Ultrafast machine learning on FPGAs via Kolmogorov-Arnold Networks (aarushgupta.io)

92 points by ag2718 2 hours ago

mikeayles 27 minutes ago

So for people wondering if it can be used to accelerate LLM inference, sadly not.

I've been trying to hit 100,000tokens/s with a 3.28m dumb model, and even this is an order of magnitude too large to benefit.

It appears to be focussed more on latency, than throughput. Happy to be corrected?

ag2718 23 minutes ago

You're correct that this work is not very applicable for LLMs and that the focus here is primarily on latency.

tomrod 20 minutes ago

Happy to hear that KANs continue to find solid footing.

RantyDave 2 hours ago

Right. But ... this would limit you to either extremely small models or extremely large FPGA's, yes? If there's a simple machine learning task that requires a sub microsecond latency I can see the point but otherwise??

ag2718 an hour ago

Yes, this work is focused on accelerating very small models, typically for real-time systems that require extremely low power or low latency.

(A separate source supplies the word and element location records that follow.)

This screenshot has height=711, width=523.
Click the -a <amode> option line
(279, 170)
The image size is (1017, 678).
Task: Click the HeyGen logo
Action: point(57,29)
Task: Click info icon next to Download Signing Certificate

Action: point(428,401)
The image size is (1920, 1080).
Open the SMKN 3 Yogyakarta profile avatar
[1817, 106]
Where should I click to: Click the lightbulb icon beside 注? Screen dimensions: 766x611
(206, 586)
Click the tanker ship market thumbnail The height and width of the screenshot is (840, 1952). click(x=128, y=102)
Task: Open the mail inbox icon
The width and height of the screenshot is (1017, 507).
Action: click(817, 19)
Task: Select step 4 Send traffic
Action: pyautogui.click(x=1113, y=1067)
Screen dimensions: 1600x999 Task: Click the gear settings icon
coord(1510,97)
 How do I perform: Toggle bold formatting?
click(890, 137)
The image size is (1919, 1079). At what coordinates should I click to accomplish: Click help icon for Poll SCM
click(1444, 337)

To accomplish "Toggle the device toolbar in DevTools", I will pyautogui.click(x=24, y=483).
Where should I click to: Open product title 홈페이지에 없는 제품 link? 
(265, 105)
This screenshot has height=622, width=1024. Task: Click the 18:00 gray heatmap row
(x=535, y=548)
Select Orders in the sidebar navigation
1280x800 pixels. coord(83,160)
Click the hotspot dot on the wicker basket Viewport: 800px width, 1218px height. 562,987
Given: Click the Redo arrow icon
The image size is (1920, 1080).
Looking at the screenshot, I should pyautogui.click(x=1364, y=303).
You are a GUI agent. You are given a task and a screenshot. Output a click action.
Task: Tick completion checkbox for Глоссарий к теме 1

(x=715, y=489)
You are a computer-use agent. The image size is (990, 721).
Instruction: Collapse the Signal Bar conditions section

One primary application of this work is in high-energy physics (https://home.cern/smarter-decisions-at-the-speed-of-collisio...). Ultrafast and real-time learning is also very applicable for problems in quantum computing, plasma control, etc. (https://arxiv.org/pdf/2602.02005).

poly2it an hour ago

I'm not in HFT, but I assume this is also an interesting applicable domain?

ag2718 an hour ago

Animats an hour ago

This guy will be hired by a high-frequency trading firm, and the next time we hear about him, he will have a net worth in 9 figures.

throwaw12 an hour ago

he is already at Jane Street

Animats an hour ago

Of course.

babelfish an hour ago

Archive link, as it looks like the original post was taken down: https://web.archive.org/web/20260609200156/https://aarushgup...

ag2718 an hour ago

Hmm the post is still up for me?

dang 43 minutes ago

For us too, but we'll put the archive link in the toptext since these things seem to vary a lot by region.

p.s. Thanks for posting this and welcome to HN!